**Problem description:** Nothing other than an exact copy of the records should be returned.

━━━ Entries provided ━━━

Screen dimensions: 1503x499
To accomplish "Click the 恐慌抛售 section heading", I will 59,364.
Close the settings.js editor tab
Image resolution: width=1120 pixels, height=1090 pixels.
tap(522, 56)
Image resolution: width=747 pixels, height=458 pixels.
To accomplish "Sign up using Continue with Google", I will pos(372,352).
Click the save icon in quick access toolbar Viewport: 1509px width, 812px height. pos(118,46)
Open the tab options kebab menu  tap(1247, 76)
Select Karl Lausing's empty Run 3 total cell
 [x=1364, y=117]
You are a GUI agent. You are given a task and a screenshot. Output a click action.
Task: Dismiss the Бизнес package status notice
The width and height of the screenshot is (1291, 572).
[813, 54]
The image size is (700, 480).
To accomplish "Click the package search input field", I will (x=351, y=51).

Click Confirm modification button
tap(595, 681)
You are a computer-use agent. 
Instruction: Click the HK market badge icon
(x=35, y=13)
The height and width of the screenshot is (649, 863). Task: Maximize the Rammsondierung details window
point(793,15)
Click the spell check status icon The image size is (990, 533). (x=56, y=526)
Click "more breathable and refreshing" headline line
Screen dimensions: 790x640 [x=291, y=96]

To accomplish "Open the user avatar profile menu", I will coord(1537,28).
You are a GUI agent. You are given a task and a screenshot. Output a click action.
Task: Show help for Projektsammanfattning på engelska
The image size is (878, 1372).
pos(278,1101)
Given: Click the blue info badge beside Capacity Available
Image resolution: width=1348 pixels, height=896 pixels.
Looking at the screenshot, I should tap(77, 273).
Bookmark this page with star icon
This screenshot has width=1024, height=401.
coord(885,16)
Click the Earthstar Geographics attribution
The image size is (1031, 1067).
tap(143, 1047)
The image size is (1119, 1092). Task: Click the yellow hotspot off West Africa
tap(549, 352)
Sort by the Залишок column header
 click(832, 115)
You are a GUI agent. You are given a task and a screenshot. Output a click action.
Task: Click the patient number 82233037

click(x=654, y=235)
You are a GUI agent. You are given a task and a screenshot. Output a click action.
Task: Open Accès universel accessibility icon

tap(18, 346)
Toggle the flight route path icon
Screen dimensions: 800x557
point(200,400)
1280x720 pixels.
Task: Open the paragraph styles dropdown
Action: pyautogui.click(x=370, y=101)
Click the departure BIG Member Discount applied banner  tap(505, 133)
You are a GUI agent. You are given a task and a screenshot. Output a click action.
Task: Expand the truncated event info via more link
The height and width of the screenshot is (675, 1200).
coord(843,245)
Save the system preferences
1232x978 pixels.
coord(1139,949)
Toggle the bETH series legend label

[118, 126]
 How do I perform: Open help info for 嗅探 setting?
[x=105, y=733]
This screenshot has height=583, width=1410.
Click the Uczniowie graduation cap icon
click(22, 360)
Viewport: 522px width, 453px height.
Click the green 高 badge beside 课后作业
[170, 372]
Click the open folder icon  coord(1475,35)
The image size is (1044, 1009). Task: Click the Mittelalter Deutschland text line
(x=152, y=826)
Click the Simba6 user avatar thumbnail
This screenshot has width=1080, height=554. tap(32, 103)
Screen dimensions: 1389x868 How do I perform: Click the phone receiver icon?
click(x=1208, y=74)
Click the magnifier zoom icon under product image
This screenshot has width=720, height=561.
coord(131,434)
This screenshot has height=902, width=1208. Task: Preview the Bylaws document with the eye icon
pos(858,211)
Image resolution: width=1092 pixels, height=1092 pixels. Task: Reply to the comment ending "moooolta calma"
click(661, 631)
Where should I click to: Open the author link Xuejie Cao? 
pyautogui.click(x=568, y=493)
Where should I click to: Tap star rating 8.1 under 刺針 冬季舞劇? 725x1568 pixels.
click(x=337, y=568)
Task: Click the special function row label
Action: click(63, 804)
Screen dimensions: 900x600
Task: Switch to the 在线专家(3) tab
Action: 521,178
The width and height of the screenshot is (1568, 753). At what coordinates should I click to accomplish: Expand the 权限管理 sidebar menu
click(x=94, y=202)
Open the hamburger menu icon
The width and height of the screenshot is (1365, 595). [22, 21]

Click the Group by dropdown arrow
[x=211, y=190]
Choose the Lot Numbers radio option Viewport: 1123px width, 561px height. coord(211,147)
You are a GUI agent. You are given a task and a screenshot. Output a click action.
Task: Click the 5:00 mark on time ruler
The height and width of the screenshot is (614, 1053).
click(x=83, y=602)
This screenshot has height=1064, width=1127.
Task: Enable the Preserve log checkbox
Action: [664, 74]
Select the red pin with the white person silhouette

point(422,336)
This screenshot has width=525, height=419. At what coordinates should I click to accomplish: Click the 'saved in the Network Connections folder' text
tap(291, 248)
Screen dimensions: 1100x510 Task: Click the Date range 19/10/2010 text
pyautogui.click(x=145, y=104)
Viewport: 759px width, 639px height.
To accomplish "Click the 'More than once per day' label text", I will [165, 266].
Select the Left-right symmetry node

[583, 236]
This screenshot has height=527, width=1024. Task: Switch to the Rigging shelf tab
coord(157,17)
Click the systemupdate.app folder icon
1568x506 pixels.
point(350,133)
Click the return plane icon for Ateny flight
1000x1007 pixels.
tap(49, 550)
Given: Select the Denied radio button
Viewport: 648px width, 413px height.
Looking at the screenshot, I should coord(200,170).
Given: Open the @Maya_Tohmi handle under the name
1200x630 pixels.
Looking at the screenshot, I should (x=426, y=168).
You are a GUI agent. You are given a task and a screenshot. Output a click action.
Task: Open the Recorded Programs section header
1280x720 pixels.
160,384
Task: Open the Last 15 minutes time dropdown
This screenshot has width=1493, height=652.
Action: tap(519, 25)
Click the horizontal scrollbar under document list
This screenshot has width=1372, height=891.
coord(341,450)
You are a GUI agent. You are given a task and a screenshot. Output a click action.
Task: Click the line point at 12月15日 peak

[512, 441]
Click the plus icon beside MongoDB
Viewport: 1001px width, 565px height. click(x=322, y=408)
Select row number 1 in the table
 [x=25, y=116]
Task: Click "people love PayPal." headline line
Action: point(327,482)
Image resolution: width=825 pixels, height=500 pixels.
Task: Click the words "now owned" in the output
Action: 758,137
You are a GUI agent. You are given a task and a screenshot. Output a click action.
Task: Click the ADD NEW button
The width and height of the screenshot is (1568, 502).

━━━

**Result:**
Screen dimensions: 1503x499
To accomplish "Click the 恐慌抛售 section heading", I will 59,364.
Close the settings.js editor tab
Image resolution: width=1120 pixels, height=1090 pixels.
tap(522, 56)
Image resolution: width=747 pixels, height=458 pixels.
To accomplish "Sign up using Continue with Google", I will pos(372,352).
Click the save icon in quick access toolbar Viewport: 1509px width, 812px height. pos(118,46)
Open the tab options kebab menu  tap(1247, 76)
Select Karl Lausing's empty Run 3 total cell
 [x=1364, y=117]
You are a GUI agent. You are given a task and a screenshot. Output a click action.
Task: Dismiss the Бизнес package status notice
The width and height of the screenshot is (1291, 572).
[813, 54]
The image size is (700, 480).
To accomplish "Click the package search input field", I will (x=351, y=51).

Click Confirm modification button
tap(595, 681)
You are a computer-use agent. 
Instruction: Click the HK market badge icon
(x=35, y=13)
The height and width of the screenshot is (649, 863). Task: Maximize the Rammsondierung details window
point(793,15)
Click the spell check status icon The image size is (990, 533). (x=56, y=526)
Click "more breathable and refreshing" headline line
Screen dimensions: 790x640 [x=291, y=96]

To accomplish "Open the user avatar profile menu", I will coord(1537,28).
You are a GUI agent. You are given a task and a screenshot. Output a click action.
Task: Show help for Projektsammanfattning på engelska
The image size is (878, 1372).
pos(278,1101)
Given: Click the blue info badge beside Capacity Available
Image resolution: width=1348 pixels, height=896 pixels.
Looking at the screenshot, I should tap(77, 273).
Bookmark this page with star icon
This screenshot has width=1024, height=401.
coord(885,16)
Click the Earthstar Geographics attribution
The image size is (1031, 1067).
tap(143, 1047)
The image size is (1119, 1092). Task: Click the yellow hotspot off West Africa
tap(549, 352)
Sort by the Залишок column header
 click(832, 115)
You are a GUI agent. You are given a task and a screenshot. Output a click action.
Task: Click the patient number 82233037

click(x=654, y=235)
You are a GUI agent. You are given a task and a screenshot. Output a click action.
Task: Open Accès universel accessibility icon

tap(18, 346)
Toggle the flight route path icon
Screen dimensions: 800x557
point(200,400)
1280x720 pixels.
Task: Open the paragraph styles dropdown
Action: pyautogui.click(x=370, y=101)
Click the departure BIG Member Discount applied banner  tap(505, 133)
You are a GUI agent. You are given a task and a screenshot. Output a click action.
Task: Expand the truncated event info via more link
The height and width of the screenshot is (675, 1200).
coord(843,245)
Save the system preferences
1232x978 pixels.
coord(1139,949)
Toggle the bETH series legend label

[118, 126]
 How do I perform: Open help info for 嗅探 setting?
[x=105, y=733]
This screenshot has height=583, width=1410.
Click the Uczniowie graduation cap icon
click(22, 360)
Viewport: 522px width, 453px height.
Click the green 高 badge beside 课后作业
[170, 372]
Click the open folder icon  coord(1475,35)
The image size is (1044, 1009). Task: Click the Mittelalter Deutschland text line
(x=152, y=826)
Click the Simba6 user avatar thumbnail
This screenshot has width=1080, height=554. tap(32, 103)
Screen dimensions: 1389x868 How do I perform: Click the phone receiver icon?
click(x=1208, y=74)
Click the magnifier zoom icon under product image
This screenshot has width=720, height=561.
coord(131,434)
This screenshot has height=902, width=1208. Task: Preview the Bylaws document with the eye icon
pos(858,211)
Image resolution: width=1092 pixels, height=1092 pixels. Task: Reply to the comment ending "moooolta calma"
click(661, 631)
Where should I click to: Open the author link Xuejie Cao? 
pyautogui.click(x=568, y=493)
Where should I click to: Tap star rating 8.1 under 刺針 冬季舞劇? 725x1568 pixels.
click(x=337, y=568)
Task: Click the special function row label
Action: click(63, 804)
Screen dimensions: 900x600
Task: Switch to the 在线专家(3) tab
Action: 521,178
The width and height of the screenshot is (1568, 753). At what coordinates should I click to accomplish: Expand the 权限管理 sidebar menu
click(x=94, y=202)
Open the hamburger menu icon
The width and height of the screenshot is (1365, 595). [22, 21]

Click the Group by dropdown arrow
[x=211, y=190]
Choose the Lot Numbers radio option Viewport: 1123px width, 561px height. coord(211,147)
You are a GUI agent. You are given a task and a screenshot. Output a click action.
Task: Click the 5:00 mark on time ruler
The height and width of the screenshot is (614, 1053).
click(x=83, y=602)
This screenshot has height=1064, width=1127.
Task: Enable the Preserve log checkbox
Action: [664, 74]
Select the red pin with the white person silhouette

point(422,336)
This screenshot has width=525, height=419. At what coordinates should I click to accomplish: Click the 'saved in the Network Connections folder' text
tap(291, 248)
Screen dimensions: 1100x510 Task: Click the Date range 19/10/2010 text
pyautogui.click(x=145, y=104)
Viewport: 759px width, 639px height.
To accomplish "Click the 'More than once per day' label text", I will [165, 266].
Select the Left-right symmetry node

[583, 236]
This screenshot has height=527, width=1024. Task: Switch to the Rigging shelf tab
coord(157,17)
Click the systemupdate.app folder icon
1568x506 pixels.
point(350,133)
Click the return plane icon for Ateny flight
1000x1007 pixels.
tap(49, 550)
Given: Select the Denied radio button
Viewport: 648px width, 413px height.
Looking at the screenshot, I should coord(200,170).
Given: Open the @Maya_Tohmi handle under the name
1200x630 pixels.
Looking at the screenshot, I should (x=426, y=168).
You are a GUI agent. You are given a task and a screenshot. Output a click action.
Task: Open the Recorded Programs section header
1280x720 pixels.
160,384
Task: Open the Last 15 minutes time dropdown
This screenshot has width=1493, height=652.
Action: tap(519, 25)
Click the horizontal scrollbar under document list
This screenshot has width=1372, height=891.
coord(341,450)
You are a GUI agent. You are given a task and a screenshot. Output a click action.
Task: Click the line point at 12月15日 peak

[512, 441]
Click the plus icon beside MongoDB
Viewport: 1001px width, 565px height. click(x=322, y=408)
Select row number 1 in the table
 [x=25, y=116]
Task: Click "people love PayPal." headline line
Action: point(327,482)
Image resolution: width=825 pixels, height=500 pixels.
Task: Click the words "now owned" in the output
Action: 758,137
You are a GUI agent. You are given a task and a screenshot. Output a click action.
Task: Click the ADD NEW button
The width and height of the screenshot is (1568, 502).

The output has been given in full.